Hacerte un chequeo general con un doctor y con un dentista te evitará muchos dolores de cabeza, además de que estos profesionales pueden informarte cómo mantenerte saludable mientras estés en el extranjero o estabilizar algún problema de salud que sea recurrente en ti. No lo olvides: la riqueza más grande es la salud.

Paga un seguro médico

Muchos países exigen, como requisito para residir de manera legal, adquirir un seguro médico que cubra toda la estadía. Aunque no te lo exigieran, siempre adquiere uno (muchas aseguradoras ofrecen planes específicos para estudiantes).

Antes de que te sientas cracked o carious, ve al dentista (y averigua qué tipo de procedimientos odontológicos cubre tu seguro médico). Vía kawaii-box.co-tumblr.

Visita la embajada del país de destino

Si en tu país de origen hay una embajada o consulado del país en el que vas a residir, visítala. Es muy probable que te proporcionen información general sobre transporte, vivienda, turismo, e incluso, consejos prácticos sobre qué debes comprar antes de iniciar tu viaje. Además de que te informarán sobre los trámites migratorios que debes realizar.
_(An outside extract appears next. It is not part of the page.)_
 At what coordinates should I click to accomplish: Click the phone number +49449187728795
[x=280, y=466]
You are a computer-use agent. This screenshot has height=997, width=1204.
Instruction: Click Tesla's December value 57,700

Únete a grupos de Facebook

Mi universidad tenía un grupo de Facebook, al que te añaden cuando aceptan tu solicitud de ingreso. Así que redacté un post en el que indiqué que, en unos meses, me mudaría a Holanda y que agradecería la ayuda que me pudieran dar, para conocer la ciudad al momento en que llegara.

La reacción fue inmediata y positiva: muchas personas me escribieron y ofrecieron su ayuda, lo cual me hizo sentir preparada antes de partir. Te recomiendo hagas algo similar (aunque te dé vergüenza), pues siempre hay personas solidarias con el extranjero que, con el tiempo, pueden convertirse en tus amigos.

Revisa tu guardarropas

Este paso debería ser una prioridad, pues es muy probable que la ropa que usas en tu país de origen no sea apta para el tipo de clima al cual te enfrentarás en tu nuevo destino. Sobre todo, debes prestar especial atención a este aspecto, si llegarás en pleno invierno.

En este sentido, la búsqueda en línea puede ser maravillosa para encontrar la información necesaria sobre qué no debe faltar en tu maleta.

A veces, la ropa que piensas que es adecuada para tu viaje, no lo es (y puedes terminar con una maleta llena de ropa que usarás hasta seis u ocho meses después). Vía Sf girl by bay.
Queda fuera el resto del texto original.